Each February, the U.S. marks Black History Month honoring contributions African-Americans made throughout history. Since then, statistics show African-Americans continuing to make progress on several fronts.
According to the U.S. Census Bureau, the current population of Black and African Americans makes up 46.9 million. Also, 89.4% of African Americans age 25 and older had a high school diploma or higher in 2020.
Here is a look at how and when Black History month got its start.
How did Black History Month start?
Carter G. Woodson, a founder of the Association for the Study of African American Life and History organization, first came up with the idea of the celebration that became Black History Month.
Woodson, born in 1875 to recently freed Virginia slaves, went on to earn a Ph.D. in history from Harvard University. He worried that Black children were not being taught about their ancestors’ achievements in American schools in the early 1900s.
"Woodson fervently believed that Black people should be proud of their heritage and all Americans should understand the largely overlooked achievements of Black Americans," the
NAACP stated on its website.
Woodson originally came up with the idea of Negro History Week to encourage Black Americans to become more interested in their own history and heritage and it was established in 1926.
Why is Black History Month in February?
Woodson chose February for Negro History Week because it had the birthdays of President Abraham Lincoln and Frederick Douglass. Lincoln was born on Feb. 12, and Douglass, a former slave who did not know his exact birthday, celebrated his on Feb. 14.
Among other leaders, Lincoln and Douglass have been praised within the Black community for their accomplishments. In 1862, Lincoln signed the Emancipation Proclamation, which engineered the end of slavery. Douglass was a national leader of the abolitionist movement.
The first Negro History Week was announced in February 1926.
When did the celebration expand from a week to a month?
Individually, several places, including West Virginia in the 1940s and Chicago in the 1960s, expanded the celebration into Negro History Month, according to the
Associated Press. The civil rights and Black Power movement advocated for an official shift from Black History Week to Black History Month.

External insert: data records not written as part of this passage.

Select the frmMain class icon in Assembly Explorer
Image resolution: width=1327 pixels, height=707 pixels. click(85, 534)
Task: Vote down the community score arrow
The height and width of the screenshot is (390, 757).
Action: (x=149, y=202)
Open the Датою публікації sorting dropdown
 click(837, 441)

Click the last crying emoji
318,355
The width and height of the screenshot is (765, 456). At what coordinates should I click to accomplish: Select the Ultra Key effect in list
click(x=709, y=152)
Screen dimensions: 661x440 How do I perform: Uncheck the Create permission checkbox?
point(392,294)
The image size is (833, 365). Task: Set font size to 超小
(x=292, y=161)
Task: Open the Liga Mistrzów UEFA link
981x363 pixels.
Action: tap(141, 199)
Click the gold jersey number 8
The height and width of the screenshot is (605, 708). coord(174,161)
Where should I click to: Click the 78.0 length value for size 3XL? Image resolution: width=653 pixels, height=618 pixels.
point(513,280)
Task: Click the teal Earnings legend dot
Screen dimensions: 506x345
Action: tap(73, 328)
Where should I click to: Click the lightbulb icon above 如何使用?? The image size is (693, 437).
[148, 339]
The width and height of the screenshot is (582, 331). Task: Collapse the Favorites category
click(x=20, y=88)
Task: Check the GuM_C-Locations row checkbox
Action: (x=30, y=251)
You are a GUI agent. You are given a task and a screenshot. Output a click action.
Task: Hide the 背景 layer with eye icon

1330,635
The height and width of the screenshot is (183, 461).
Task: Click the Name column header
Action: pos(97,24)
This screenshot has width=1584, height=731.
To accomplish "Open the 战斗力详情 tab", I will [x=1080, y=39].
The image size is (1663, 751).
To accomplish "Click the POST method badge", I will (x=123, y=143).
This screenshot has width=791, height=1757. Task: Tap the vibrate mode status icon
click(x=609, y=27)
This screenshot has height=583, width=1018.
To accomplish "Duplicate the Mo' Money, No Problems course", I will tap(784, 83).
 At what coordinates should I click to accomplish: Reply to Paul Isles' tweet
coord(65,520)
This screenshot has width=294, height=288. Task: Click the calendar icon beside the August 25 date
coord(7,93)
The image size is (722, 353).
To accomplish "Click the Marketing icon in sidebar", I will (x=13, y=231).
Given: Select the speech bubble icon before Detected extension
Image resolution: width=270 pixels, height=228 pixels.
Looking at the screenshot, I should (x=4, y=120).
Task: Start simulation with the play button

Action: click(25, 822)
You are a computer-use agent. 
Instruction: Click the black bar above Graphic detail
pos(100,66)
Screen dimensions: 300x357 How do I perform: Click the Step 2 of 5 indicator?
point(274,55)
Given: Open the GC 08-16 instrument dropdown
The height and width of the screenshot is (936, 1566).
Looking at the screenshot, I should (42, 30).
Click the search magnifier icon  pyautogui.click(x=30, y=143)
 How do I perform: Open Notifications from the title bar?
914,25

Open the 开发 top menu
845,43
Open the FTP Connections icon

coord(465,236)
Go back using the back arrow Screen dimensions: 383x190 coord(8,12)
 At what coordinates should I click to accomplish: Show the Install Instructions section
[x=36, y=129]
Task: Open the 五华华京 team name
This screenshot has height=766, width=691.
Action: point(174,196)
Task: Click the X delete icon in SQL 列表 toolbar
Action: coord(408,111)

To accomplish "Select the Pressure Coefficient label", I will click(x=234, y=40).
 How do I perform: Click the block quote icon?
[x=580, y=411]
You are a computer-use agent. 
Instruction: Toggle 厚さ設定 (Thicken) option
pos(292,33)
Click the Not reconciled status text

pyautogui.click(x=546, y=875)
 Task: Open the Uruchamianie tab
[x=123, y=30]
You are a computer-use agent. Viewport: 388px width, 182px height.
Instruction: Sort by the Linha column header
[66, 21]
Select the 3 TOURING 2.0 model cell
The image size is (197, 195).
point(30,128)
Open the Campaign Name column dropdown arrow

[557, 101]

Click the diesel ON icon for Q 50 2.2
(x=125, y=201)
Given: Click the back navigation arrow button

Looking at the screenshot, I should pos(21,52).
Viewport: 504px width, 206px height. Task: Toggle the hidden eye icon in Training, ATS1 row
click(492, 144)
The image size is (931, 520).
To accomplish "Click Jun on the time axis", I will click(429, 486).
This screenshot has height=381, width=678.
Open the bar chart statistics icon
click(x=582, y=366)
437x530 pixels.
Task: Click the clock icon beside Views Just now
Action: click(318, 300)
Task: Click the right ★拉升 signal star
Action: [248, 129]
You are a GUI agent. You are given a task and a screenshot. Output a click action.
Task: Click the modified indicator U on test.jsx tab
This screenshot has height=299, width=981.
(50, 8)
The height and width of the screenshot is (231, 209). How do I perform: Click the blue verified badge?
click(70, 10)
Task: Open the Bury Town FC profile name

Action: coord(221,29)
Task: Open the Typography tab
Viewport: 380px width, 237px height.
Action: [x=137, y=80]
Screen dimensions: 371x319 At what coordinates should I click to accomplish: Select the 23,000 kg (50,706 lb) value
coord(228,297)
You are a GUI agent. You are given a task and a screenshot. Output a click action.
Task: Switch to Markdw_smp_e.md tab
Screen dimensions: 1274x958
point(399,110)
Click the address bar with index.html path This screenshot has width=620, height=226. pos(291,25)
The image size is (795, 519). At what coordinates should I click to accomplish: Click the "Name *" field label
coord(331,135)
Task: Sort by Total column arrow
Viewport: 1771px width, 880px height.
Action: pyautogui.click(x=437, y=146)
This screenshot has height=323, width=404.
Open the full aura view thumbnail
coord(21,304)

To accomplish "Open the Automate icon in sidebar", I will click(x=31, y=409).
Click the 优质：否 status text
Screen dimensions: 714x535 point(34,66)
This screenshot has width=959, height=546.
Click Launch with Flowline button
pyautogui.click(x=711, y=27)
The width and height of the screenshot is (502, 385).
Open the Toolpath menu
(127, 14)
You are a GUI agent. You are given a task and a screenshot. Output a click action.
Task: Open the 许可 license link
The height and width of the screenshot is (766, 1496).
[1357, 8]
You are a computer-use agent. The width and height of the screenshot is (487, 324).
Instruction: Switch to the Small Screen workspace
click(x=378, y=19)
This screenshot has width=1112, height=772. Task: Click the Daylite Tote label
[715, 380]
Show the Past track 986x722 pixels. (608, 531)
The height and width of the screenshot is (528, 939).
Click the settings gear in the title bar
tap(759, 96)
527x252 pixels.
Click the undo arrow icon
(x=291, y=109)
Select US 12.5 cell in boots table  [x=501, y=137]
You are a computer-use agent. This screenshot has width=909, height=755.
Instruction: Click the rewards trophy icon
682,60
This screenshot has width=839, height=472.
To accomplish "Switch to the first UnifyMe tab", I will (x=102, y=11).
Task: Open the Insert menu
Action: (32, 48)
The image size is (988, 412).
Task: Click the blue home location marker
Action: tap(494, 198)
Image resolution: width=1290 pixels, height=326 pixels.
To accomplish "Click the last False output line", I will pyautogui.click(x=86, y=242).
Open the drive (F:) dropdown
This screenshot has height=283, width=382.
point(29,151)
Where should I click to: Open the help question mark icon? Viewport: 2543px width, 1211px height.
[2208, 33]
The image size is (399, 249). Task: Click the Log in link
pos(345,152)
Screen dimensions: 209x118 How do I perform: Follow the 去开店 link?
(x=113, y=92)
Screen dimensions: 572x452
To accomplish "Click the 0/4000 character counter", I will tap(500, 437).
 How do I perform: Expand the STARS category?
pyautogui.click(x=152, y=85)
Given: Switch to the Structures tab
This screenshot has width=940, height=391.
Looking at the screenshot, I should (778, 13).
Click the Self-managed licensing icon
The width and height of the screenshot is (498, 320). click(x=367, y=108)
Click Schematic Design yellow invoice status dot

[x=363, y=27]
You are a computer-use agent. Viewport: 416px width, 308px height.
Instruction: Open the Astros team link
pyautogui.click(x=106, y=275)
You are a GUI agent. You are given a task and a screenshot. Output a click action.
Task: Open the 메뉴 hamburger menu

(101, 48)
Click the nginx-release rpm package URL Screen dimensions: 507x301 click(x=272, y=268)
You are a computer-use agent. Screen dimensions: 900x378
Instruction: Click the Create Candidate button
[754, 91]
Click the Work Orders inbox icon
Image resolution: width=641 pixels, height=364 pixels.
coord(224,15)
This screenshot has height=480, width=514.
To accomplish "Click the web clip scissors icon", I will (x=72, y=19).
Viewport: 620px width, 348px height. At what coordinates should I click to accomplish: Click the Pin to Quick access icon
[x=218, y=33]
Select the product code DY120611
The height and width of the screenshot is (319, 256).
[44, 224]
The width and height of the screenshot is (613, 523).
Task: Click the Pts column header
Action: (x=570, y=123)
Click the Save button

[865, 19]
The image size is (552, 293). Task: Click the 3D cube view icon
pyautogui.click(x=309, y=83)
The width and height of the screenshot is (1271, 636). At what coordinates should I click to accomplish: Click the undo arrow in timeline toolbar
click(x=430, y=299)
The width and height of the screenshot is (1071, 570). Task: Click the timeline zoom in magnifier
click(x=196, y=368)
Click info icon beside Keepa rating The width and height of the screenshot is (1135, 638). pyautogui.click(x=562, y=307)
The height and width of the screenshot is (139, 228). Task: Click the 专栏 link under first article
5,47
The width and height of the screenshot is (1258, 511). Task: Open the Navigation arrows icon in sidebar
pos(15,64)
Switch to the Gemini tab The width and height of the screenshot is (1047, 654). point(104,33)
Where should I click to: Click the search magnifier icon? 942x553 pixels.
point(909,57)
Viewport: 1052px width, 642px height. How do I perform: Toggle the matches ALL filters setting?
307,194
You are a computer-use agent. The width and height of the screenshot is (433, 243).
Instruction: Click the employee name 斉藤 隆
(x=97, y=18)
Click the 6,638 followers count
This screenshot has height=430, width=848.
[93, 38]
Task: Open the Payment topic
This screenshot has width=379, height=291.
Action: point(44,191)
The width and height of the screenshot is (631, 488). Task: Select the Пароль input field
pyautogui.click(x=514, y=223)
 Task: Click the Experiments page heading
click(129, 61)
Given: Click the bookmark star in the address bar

In 1976, 50 years after the first celebration, the ASALH officially shifted from a week to a month and from "Negro history" to "Black history." Since the mid-1970s, every U.S. president — Democrat and Republican — has issued proclamations honoring the spirit of Black History Month and endorsing the organization’s annual theme.
President Joe Biden issued his proclamation on Monday.
More about Black History Month 2022: ‘Black Health and Wellness’
When Woodson established Negro History week in 1926, he realized the importance of providing a theme to focus the attention of the public. The
2021 theme focused on "The Black Family: Representation, Identity, and Diversity."
"The intention has never been to dictate or limit the exploration of the Black experience, but to bring to the public’s attention important developments that merit emphasis," the ASALH explained on its website.
With the Black Health and Wellness theme, the ASALH noted how Black people throughout history have embarked on "self-determination, mutual aid and social support initiatives" to build certain community clinics, hospitals and medical and nursing schools.
It noted Meharry Medical College, Howard University College of Medicine, Provident Hospital and Training School and Morehouse School of Medicine as examples of institutions that have aimed to provide spaces for Black people "to counter the economic and health disparities and discrimination that are found at mainstream institutions," the organization said.
The ASALH said other initiatives to help lessen disparities have led to more diverse practitioners and representation in medical and health programs such as the Ronald E. McNair Scholars, a U.S. Department of Education program that aims to increase graduate degree awards for students from underrepresented societal groups.
The Black History Month 2022 theme also aims to highlight how Black health and wellness is now broader and more nuanced in the 21st century. The organization noted the development of podcasts like "The Read," hosted by Crissle and Kid Fury, which has "normalized talking about mental health and going to therapy."
"More of us understand the need to hold down, lift up, center, and fight fiercely for our beloved trans siblings and family," the ASALH said. "Black girls are doing breathwork, and there are whole yoga studios dedicated to people of color."
It continued: "... Black communities must look to the past to provide the light for our future, by embracing the rituals, traditions and healing modalities of our ancestors."
This story was reported from Cincinnati. The Associated Press contributed.